Pero entonces conocí a Devlin, y las reglas de mi padre dejaron de protegerme. Sus fantasmas habían traspasado mi línea de defensa. Y ahora otro fantasma se había adentrado en mi mundo; una entidad que, por lo visto, poseía un extraño don que me permitía experimentar su confusión. Y sospechaba que ella también podía notar la mía. Esa unión tan intuitiva era algo nuevo para mí. Era algo que me asustaba. Ahora no solo tenía que vigilar mis reacciones físicas, sino también mis pensamientos. ¿Qué me quedaba por proteger? ¿Mi alma?
Me acosté, pero no fui capaz de conciliar el sueño. Estaba preocupada por las mismas preguntas de siempre. No entendía cuál era mi sitio en este mundo… o en el más allá. ¿Por qué me habían concedido aquel don? Tenía que haber un propósito, pero mi padre nunca me facilitó una respuesta. No le gustaba charlar de fantasmas. Era nuestro secreto. La cruz con la que teníamos que cargar. Y jamás, bajo ningún concepto, podíamos contárselo a mi madre, porque no lo entendería.
Eché la vista atrás. Mi padre jamás se había atrevido a hablar abiertamente sobre los fantasmas, sobre mi nacimiento, sobre nada. Él y mi madre me habían adoptado días después de nacer, pero seguía sin tener ni idea de cómo habían llegado a mí. Tampoco sabía nada acerca de mis padres biológicos. Siempre que preguntaba algo me topaba con un muro de recelo y cautela que me hacía sentir tan incómoda que al final opté por dejar de preguntar. Pero sabía que me escondían secretos. En especial, mi padre. Nunca había mencionado ese reino de fantasmas desconocidos, los otros. Y cuando lo hizo, ya fue demasiado tarde, porque ya me había enamorado de Devlin. Estaba obsesionada por descubrir qué más me había ocultado a lo largo de los años. ¿Qué otros terrores me esperaban?
Mi cabeza no dejaba de dar vueltas. En cierto momento de la noche me quedé dormida, pero poco después me despertó un lejano repiqueteo de campanas. En aquel estado confuso y soñoliento, creí que aquel tintineo podía provenir de un carillón de viento colgado de algún árbol del bosque que quizá perteneciera a Tilly Pattershaw. Pero los repiques eran separados y nítidos, como si varios campaneros estuvieran tocando al mismo tiempo. El sonido, sin embargo, no era en absoluto melódico, sino más bien discordante, furibundo incluso.
Me levanté de la cama y, descalza, recorrí la casa a oscuras. Me alegré de haberme tomado un tiempo para familiarizarme con la distribución. Con tan solo los rayos de la luna como punto de luz, me deslicé sin problema alguno de habitación en habitación.

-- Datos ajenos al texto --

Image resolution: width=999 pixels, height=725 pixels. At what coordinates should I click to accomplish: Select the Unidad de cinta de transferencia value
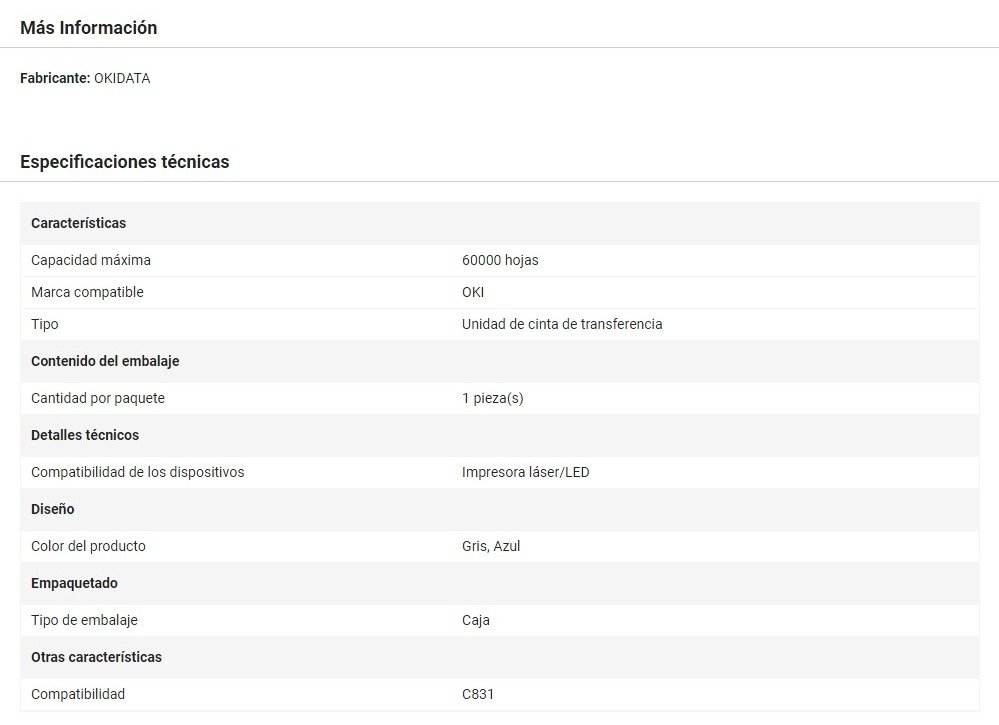point(562,324)
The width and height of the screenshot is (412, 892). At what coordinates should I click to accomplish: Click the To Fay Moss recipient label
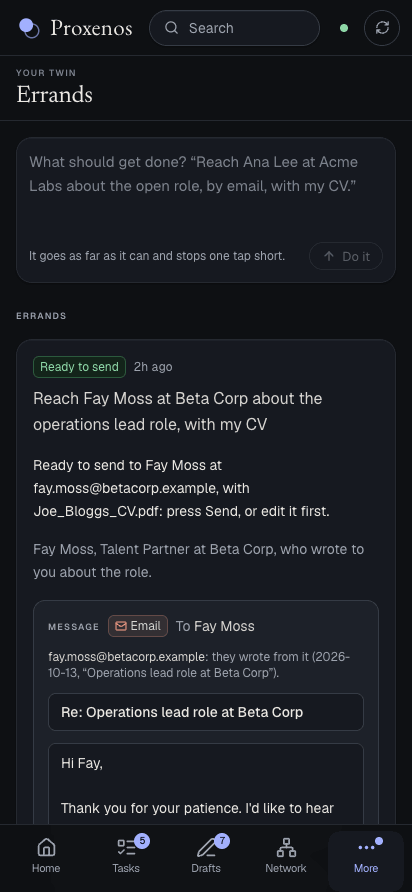coord(215,626)
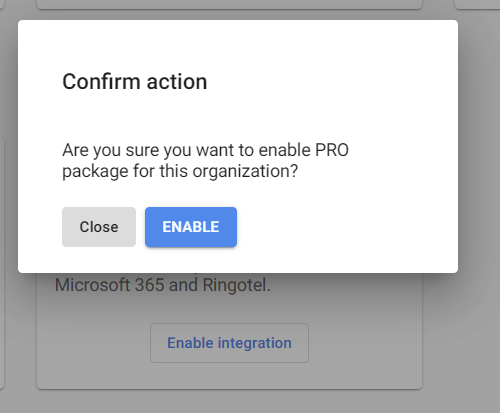Click the word 'action' in the dialog title
The image size is (500, 413).
click(177, 82)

Me detuve frente a la ventana de la cocina y eché un vistazo al porche trasero, donde había dejado a Angus. A él también le habían despertado las campanas. O lo que fuese. El perro se había plantado frente a la puerta. Esperaba que, en cualquier momento, un fantasma traspasara la malla metálica. Vislumbré su cabeza mutilada; por lo visto, estaba vigilando el jardín y el caminito de piedras que conducía hacia el lago, donde una espesa neblina había caído sobre la superficie. ¿O habría brotado del inframundo?
La bruma amortiguaba el sonido de las campanas. Ahora apenas podía oírlas. Tan solo un débil repique de vez en cuando. Minutos después, el sonido se apagó por completo.
Me quedé allí, temblando en mi pequeño trozo de campo sagrado y observando el lago. Aunque el entorno parecía estar sumido en una quietud absoluta, reparé en una brisa apenas perceptible que se abría camino entre la niebla. Tras aquella miasma, creí distinguir una figura humana, un espíritu inquieto que se retorcía entre la bruma.
Y entonces me di cuenta de que el cementerio submarino yacía justo detrás del umbral de mi casa.